Maybe you may think the act of me keeping quiet even though I know I've been backstabbed and slandered is coward. But what good does it make if I seek revenge and see that the manager gets punished for slandering me? Read: Romans 12:19 (NIV), 1 Peter 3:16 (NIV)

Had the freelance idea materialised and I continued working freelance in the company, I don't think I will have an easy time there. Obviously that would make the manager more envious (that I get to work freelance) and more determined to get rid of me. So, why stay on and try to pursue something which someone tries so hard to stop it from being materialised? Read: James 3:16 (NIV)

Maybe things happened for a reason. Yes, it is a bad and sad memory for me for that incident to happen. But I guessed, I'm thankful I responded to this situation the way I did. Read: 1 Peter 2:15 (NIV), Romans 12:2 (NIV), 1 Thessalonians 5:18 (NIV)

This post is written as part of this week's Writer's Workshop.

Comments (6) -


I didn't know our situations were pretty similar! I totally sensed I was being driven out as boss hired a manager who was like an assassin, getting rid of us non-butt kissers who have lives and a family outside of work, one at a time. This manager would pick at things I did, twist my words around, and micromanage me. I made it clear to my boss long ago that I hated to be micromanaged from previous experience, so I think she encouraged my manager to do so. AND...after my coworker quit, my boss/manager were overheard laughing triumphantly in their office, and they said "Steph is next". I too wonder if I should have reported them, but it was overheard by someone else, not me. But I just resigned without saying much. I was done defending myself.

Sorry to vent on your blog! Anyways, I wonder if you went to your supervisor to report the backstabbing, would anything have been done about it? Perhaps the other manager giving you a hard time would do what my boss/manager are so good at doing, which is to twist the truth around and make it your fault, plus label you as a whiner. I already cannot believe the things they tried to put in your contract! So I'm really really glad that you took the approach that you did, and I'm glad you are at peace with it too. And now you are at home with Ben! Yay!

Catheryn  @ Pink Bibs

It is so true that everything happens for a reason eventhough most of the times, it is hard for us to accept it.  But in your situation, SAHM minus the freelance job is definitely 101% a right decision. And what is most important is you are glad with where you are now Smile God is G.O.O.D.!

I'm a full-time mummy

Hey Steph!
This manager is OK but I think it's just that she doesn't like the idea of letting me be able to work freelance cos if that happens, it sort of means I'm having my way and the company is obliging and granting my wish.

Actually my supervisor was the one who showed me the email her manager sent to our CEO and Group HR backstabbing about me Frown

No problem about venting, you're welcome to vent as much as you want! I totally appreciate your feedback and sharing your experience as well! Smile

I'm a full-time mummy

Hey Catheryn,
Yeah, even if the company wants to hire me now, be it freelance, work from home or whatever also I will say no way! I know they are in desperate need of people actually hahahah... but no way!

June Freaking Cleaver

I think staying at home fulltime is the best decision for your son. I'm sure you being the only freelance employee could have caused problems for your company (other employees could become jealous, and wonder why an exception was made just for you).

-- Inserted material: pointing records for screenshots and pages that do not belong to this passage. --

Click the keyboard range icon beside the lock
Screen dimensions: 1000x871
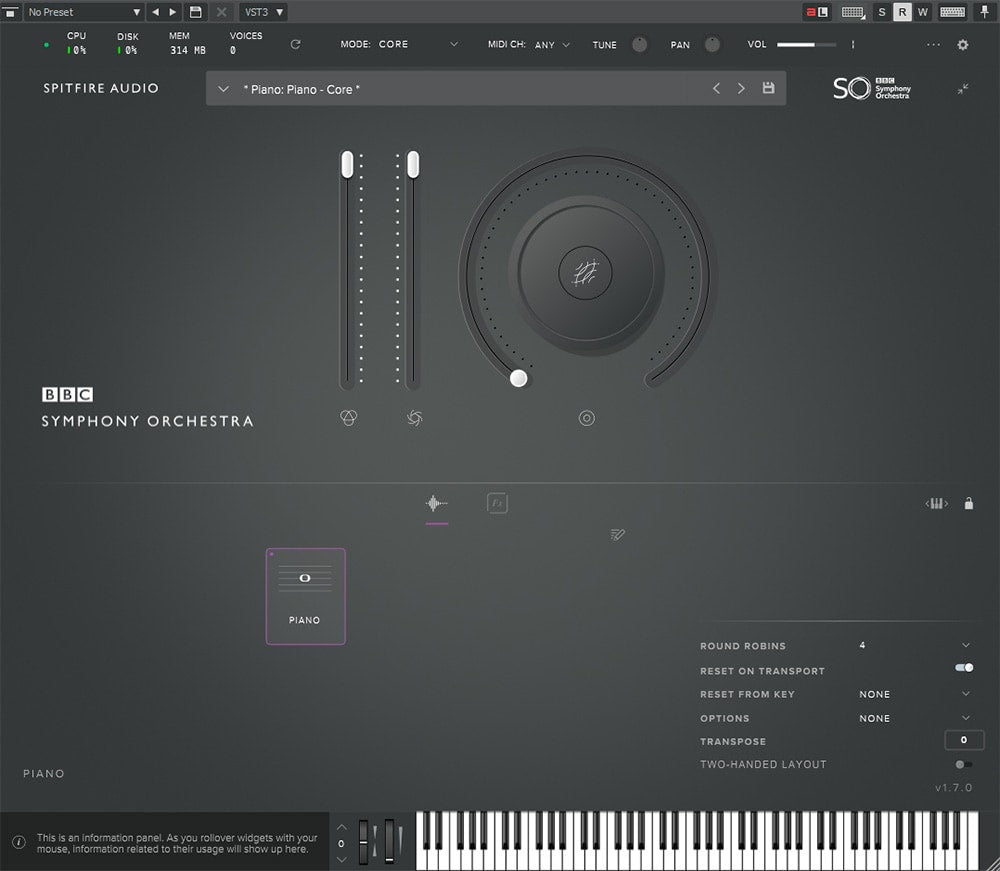click(x=936, y=504)
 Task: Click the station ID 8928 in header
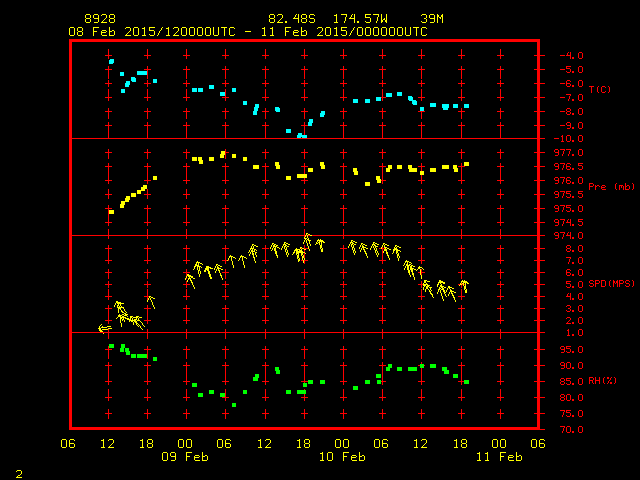pos(99,19)
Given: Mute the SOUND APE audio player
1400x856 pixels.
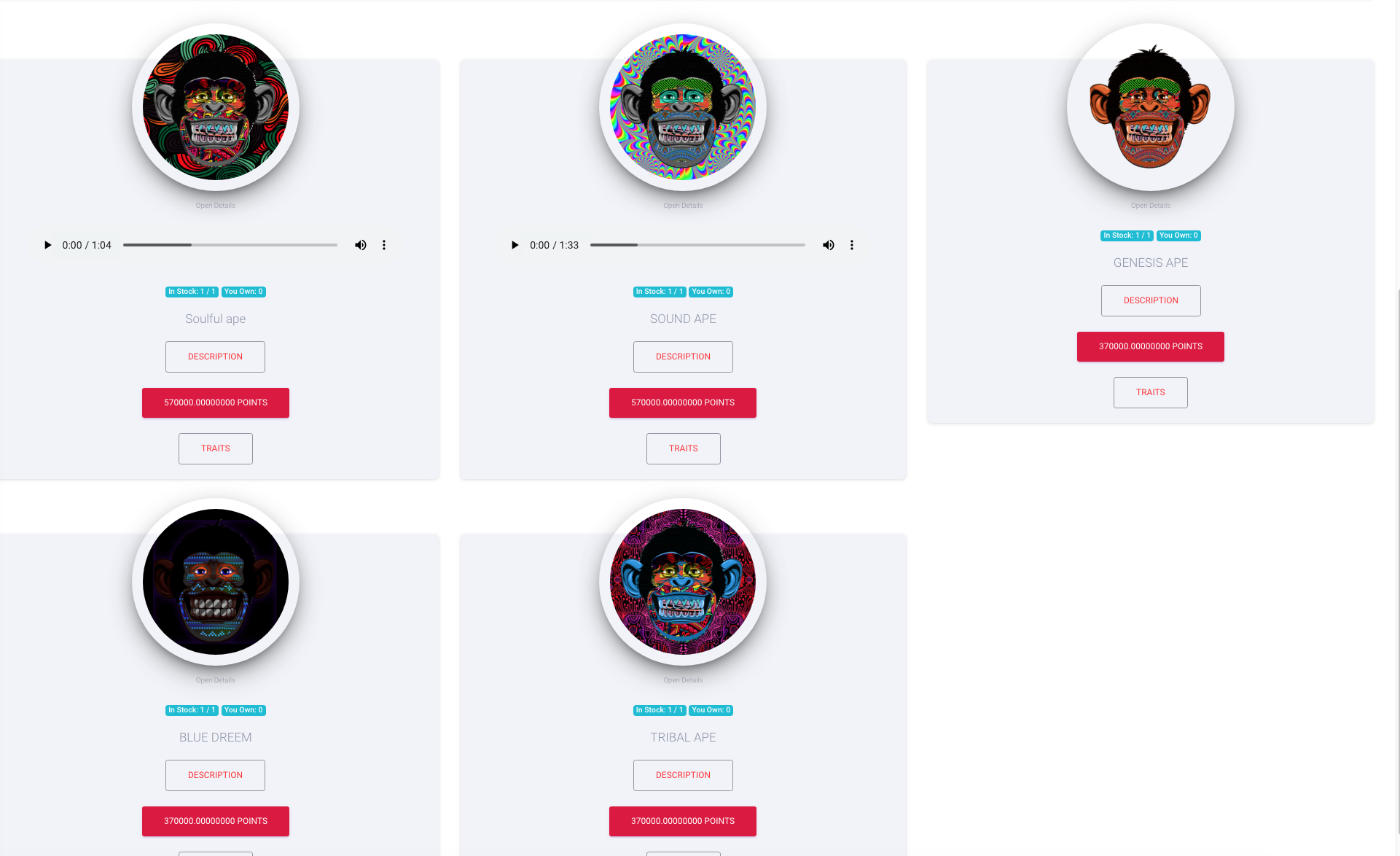Looking at the screenshot, I should [x=829, y=245].
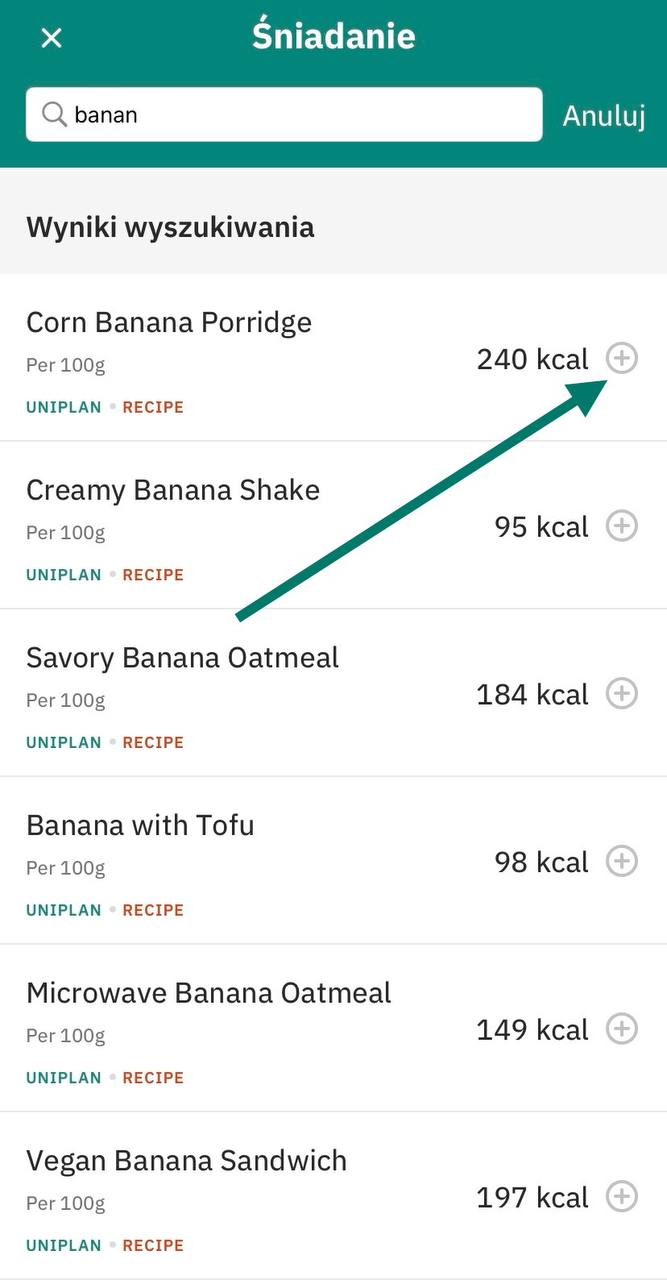Select Savory Banana Oatmeal from results
Viewport: 667px width, 1280px height.
coord(182,658)
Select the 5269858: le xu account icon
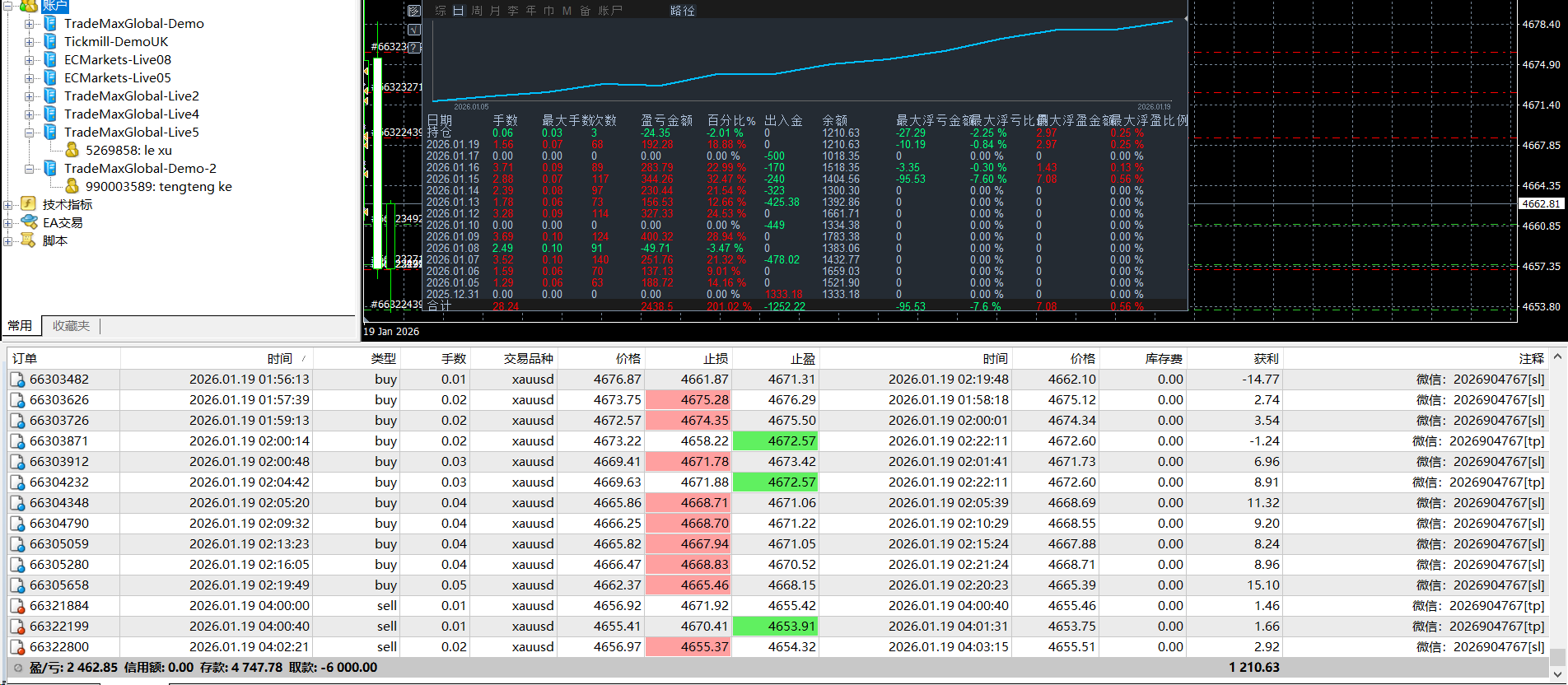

Company loyalty is a rare thing now - most are concerned only with the bottom line.

I'm a full-time mummy

Hello June Freaking Cleaver!

Actually the rest of the employees are OK with it, in fact, I think some of them wanted it to happen because there are moms in the group too. But oh well, whatever happens, already happened. It's true what you said, that company loyalty is a rare thing now! Btw, thank you so much for your comment!